Sunday afternoon provided a high-res snapshot of the state of Houston sports. The Astros, already assured of the best record in the American League, played a game they didn’t need to win. The Astros won, ho-hum, their 104th win of the season.

Meanwhile, eight miles away, the Texans, mired in last place with fan support dwindling, played a game they really needed to win. The Texans lost 34-24 to the Los Angeles Chargers in front of (giggle) 69,071 fans at NRG Stadium. The Texans really ought to stop saying the stands are packed. Every time a team punts, and cameras follow the ball skyward, there are thousands of empty seats on display. I know the NFL methodology for determining attendance, (total tickets sold, no-shows don’t count) but it just looks silly when the Texans announce 69,000 fans.

The Texans came close as usual before sputtering to another defeat. The Texans now stand at 0-3-1, the only winless team in the NFL. It’s the second time in three years they’ve started a season without a victory after four games. It’s telling to note that not one of the Texans opponents has a winning record for 2022.

In other words, the Texans have played four games they shoulda/coulda won. Shouda against the Colts, Broncos and Bears, and coulda against the Chargers.

Should/coulda four wins. Instead, none.

That’s the Texans. They’re in every game but can’t close the deal. Yeah, yeah, on Monday we hear, “the Texans are playing hard for coach Lovie Smith” and “they’re competitive” and “they’re a young team.” These are NFL equivalents of a participation trophy.

Sunday’s loss to the Chargers at NRG Stadium was straight out of the Texans playbook. Fall behind, make it interesting, lose. The Texans stuck to their script, timid play calling, momentum-crushing penalties (nine for 67 yards), self-inflicted drops, lackluster quarterbacking and Rex Burkhead on the field for crunch time. After one play where a Texan player was called for holding, the announcer said, “and he did a poor job of holding.”

Statuesque quarterback David Mills keeps saying “we’re in a good spot” and “we’re improving.” Statuesque as in he doesn’t move – or barely moves to avoid sacks. Sunday saw his first touchdown pass to a wide receiver. He’s now thrown four interceptions in the past two games. Let’s go to the tote board: 5 touchdowns, 4 interceptions, 4 fumbles, 11 sacks, qbr rating 28.5 – good for 28th in the league.

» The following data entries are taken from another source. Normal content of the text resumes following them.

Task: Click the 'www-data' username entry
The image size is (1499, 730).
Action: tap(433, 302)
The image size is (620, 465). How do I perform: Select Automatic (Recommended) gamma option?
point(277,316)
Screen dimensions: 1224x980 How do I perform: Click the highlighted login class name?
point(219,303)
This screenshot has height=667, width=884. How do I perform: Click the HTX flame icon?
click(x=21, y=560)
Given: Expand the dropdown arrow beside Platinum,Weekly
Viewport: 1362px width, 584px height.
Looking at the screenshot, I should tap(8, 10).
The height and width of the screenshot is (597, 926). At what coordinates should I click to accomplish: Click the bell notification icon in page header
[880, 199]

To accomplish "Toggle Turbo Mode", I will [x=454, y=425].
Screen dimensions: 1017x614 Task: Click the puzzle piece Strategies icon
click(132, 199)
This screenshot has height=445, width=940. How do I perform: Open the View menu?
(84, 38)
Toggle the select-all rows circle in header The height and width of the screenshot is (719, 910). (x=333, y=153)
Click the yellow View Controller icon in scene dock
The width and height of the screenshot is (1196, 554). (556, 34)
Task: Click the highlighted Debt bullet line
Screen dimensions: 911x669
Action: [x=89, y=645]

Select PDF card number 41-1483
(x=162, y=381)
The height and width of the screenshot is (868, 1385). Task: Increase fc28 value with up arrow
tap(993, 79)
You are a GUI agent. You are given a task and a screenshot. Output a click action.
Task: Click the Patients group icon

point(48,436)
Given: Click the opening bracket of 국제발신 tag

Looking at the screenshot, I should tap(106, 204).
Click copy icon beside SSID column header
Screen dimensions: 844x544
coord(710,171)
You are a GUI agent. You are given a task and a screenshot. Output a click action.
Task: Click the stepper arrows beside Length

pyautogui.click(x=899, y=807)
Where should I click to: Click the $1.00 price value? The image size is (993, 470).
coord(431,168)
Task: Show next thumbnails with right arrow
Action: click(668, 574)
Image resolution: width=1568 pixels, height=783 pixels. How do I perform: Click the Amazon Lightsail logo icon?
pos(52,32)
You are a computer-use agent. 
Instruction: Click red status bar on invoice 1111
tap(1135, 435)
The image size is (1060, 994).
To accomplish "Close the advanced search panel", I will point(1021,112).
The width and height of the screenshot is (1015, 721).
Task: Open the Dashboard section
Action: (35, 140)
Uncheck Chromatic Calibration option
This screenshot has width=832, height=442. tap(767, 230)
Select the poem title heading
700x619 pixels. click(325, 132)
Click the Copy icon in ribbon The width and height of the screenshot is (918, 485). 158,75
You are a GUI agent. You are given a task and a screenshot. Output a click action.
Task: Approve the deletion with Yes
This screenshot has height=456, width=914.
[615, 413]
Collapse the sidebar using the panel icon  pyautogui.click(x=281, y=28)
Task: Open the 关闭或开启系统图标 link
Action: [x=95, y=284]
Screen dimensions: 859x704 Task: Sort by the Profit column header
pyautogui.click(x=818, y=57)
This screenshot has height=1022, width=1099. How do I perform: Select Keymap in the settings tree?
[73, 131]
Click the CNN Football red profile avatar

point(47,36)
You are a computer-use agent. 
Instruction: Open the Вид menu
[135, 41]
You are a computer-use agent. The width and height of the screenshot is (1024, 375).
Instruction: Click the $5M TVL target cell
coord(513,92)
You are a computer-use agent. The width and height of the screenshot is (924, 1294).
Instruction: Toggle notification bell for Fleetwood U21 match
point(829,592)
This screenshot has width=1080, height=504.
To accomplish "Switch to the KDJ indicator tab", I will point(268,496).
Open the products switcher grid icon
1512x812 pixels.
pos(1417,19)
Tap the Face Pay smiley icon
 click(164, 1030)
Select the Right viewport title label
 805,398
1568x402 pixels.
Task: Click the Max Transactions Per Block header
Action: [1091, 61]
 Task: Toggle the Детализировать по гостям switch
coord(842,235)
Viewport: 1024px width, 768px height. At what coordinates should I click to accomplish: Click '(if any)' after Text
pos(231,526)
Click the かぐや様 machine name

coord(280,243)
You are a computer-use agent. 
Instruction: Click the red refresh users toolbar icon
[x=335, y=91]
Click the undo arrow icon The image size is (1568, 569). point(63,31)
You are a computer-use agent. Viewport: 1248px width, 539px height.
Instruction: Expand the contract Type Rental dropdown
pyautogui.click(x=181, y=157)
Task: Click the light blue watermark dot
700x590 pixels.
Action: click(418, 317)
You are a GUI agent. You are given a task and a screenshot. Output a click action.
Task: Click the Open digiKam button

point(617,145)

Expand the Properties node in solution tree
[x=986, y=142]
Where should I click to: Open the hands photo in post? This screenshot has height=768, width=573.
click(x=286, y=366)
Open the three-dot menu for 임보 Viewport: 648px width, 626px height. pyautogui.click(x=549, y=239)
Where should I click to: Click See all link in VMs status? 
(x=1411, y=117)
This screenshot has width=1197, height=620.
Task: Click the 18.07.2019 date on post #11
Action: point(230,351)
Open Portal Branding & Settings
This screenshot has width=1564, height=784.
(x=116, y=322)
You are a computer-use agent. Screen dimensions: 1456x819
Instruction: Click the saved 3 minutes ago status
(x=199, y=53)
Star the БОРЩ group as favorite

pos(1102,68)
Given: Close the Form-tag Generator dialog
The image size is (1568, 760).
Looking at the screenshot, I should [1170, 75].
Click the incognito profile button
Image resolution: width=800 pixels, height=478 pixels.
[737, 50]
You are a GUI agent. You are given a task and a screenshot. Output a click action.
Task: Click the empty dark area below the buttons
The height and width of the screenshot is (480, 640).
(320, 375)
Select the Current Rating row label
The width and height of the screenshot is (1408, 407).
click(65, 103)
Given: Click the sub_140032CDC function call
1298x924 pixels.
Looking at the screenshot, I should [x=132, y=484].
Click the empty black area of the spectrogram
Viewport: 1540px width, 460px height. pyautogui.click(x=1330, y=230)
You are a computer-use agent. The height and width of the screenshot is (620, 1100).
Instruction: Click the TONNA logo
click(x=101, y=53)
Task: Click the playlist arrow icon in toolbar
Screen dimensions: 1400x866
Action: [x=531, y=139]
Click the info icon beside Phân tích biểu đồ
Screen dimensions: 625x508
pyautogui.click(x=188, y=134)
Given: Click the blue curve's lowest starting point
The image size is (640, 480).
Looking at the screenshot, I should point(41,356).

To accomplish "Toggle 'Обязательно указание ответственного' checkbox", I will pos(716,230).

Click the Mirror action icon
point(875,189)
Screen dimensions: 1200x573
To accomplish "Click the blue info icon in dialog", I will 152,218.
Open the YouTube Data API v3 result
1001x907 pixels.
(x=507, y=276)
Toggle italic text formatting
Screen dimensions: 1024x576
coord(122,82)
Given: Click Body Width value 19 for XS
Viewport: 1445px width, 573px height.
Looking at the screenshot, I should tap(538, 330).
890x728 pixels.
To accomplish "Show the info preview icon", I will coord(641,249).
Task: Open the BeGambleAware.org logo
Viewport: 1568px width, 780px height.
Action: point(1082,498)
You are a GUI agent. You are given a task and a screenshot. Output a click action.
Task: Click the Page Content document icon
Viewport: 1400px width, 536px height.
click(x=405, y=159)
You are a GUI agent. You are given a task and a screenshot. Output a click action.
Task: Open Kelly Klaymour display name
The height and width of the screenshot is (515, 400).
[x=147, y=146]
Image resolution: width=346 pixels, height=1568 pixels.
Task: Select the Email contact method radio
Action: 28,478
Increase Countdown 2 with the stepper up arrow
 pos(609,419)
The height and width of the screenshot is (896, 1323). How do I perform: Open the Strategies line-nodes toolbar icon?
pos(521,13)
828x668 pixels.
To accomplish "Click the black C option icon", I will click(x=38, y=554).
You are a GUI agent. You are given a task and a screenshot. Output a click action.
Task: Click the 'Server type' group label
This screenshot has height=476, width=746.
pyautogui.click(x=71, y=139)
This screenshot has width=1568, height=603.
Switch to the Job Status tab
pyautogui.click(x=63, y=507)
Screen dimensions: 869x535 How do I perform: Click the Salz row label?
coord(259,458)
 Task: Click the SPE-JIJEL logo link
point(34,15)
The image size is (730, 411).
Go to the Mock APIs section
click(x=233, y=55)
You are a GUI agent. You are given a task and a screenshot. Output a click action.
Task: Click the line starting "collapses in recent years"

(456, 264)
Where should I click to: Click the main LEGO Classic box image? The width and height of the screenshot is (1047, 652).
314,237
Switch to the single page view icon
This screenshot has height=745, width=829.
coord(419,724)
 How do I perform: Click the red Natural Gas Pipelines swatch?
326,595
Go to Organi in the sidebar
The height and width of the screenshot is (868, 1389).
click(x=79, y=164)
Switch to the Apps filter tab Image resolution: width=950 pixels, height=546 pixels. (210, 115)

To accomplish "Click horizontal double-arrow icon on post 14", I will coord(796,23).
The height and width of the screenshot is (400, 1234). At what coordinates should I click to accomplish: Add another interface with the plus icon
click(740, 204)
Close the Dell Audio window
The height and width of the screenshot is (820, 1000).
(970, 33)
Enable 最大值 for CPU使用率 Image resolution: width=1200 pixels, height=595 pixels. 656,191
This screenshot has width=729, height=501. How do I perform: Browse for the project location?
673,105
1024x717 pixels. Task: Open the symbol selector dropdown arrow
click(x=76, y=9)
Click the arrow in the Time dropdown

A bright spot, sort of. This was the first week the Texans didn’t cover the spread. They’re now 1-2-1 against Vegas oddsmakers, meaning you’ve won money if you took the Texans all four weeks. They head to Jacksonville next as early 6.5-point underdogs.

Meanwhile, Alabama’s brilliant quarterback Bryce Young, who will be available for the Texans when they draft first in 2023 (as Paul Heyman says, that’s not a prediction, that’s a spoiler), suffered a shoulder injury last Saturday. The Texans need to take out a Lloyds of London insurance policy on Young.